_Aim of the exercise:_
Please print the entries exactly, from the line with "Click the clock" up to and including the last line of the entries.

┌─ Material for this task

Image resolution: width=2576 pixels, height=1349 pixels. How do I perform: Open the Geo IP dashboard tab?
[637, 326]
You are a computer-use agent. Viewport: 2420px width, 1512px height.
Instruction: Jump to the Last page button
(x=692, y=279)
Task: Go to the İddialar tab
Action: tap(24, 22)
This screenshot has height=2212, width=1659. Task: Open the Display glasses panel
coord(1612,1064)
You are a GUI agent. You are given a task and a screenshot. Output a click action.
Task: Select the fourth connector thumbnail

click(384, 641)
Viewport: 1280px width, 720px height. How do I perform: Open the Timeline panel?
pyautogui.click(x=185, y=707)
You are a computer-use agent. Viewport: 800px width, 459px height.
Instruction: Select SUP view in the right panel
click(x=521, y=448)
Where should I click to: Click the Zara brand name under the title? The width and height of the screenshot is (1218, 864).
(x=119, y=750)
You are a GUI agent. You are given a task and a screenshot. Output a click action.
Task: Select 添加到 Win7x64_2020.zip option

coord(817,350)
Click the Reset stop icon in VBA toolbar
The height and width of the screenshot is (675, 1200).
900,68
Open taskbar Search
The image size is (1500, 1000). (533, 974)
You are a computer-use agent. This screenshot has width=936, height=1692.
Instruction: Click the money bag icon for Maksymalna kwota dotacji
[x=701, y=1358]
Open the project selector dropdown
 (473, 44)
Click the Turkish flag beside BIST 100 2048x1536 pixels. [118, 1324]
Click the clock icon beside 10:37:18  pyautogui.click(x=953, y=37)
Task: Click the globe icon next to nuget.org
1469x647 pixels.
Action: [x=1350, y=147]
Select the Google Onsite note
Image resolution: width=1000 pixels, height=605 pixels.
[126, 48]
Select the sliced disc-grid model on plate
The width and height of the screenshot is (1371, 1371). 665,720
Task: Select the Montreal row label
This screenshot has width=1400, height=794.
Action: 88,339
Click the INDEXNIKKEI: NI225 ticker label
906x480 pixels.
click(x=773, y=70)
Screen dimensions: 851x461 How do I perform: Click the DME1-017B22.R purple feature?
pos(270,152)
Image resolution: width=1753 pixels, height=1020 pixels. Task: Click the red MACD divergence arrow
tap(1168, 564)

└─

_Reply:_
Click the clock icon beside 10:37:18  pyautogui.click(x=953, y=37)
Task: Click the globe icon next to nuget.org
1469x647 pixels.
Action: [x=1350, y=147]
Select the Google Onsite note
Image resolution: width=1000 pixels, height=605 pixels.
[126, 48]
Select the sliced disc-grid model on plate
The width and height of the screenshot is (1371, 1371). 665,720
Task: Select the Montreal row label
This screenshot has width=1400, height=794.
Action: 88,339
Click the INDEXNIKKEI: NI225 ticker label
906x480 pixels.
click(x=773, y=70)
Screen dimensions: 851x461 How do I perform: Click the DME1-017B22.R purple feature?
pos(270,152)
Image resolution: width=1753 pixels, height=1020 pixels. Task: Click the red MACD divergence arrow
tap(1168, 564)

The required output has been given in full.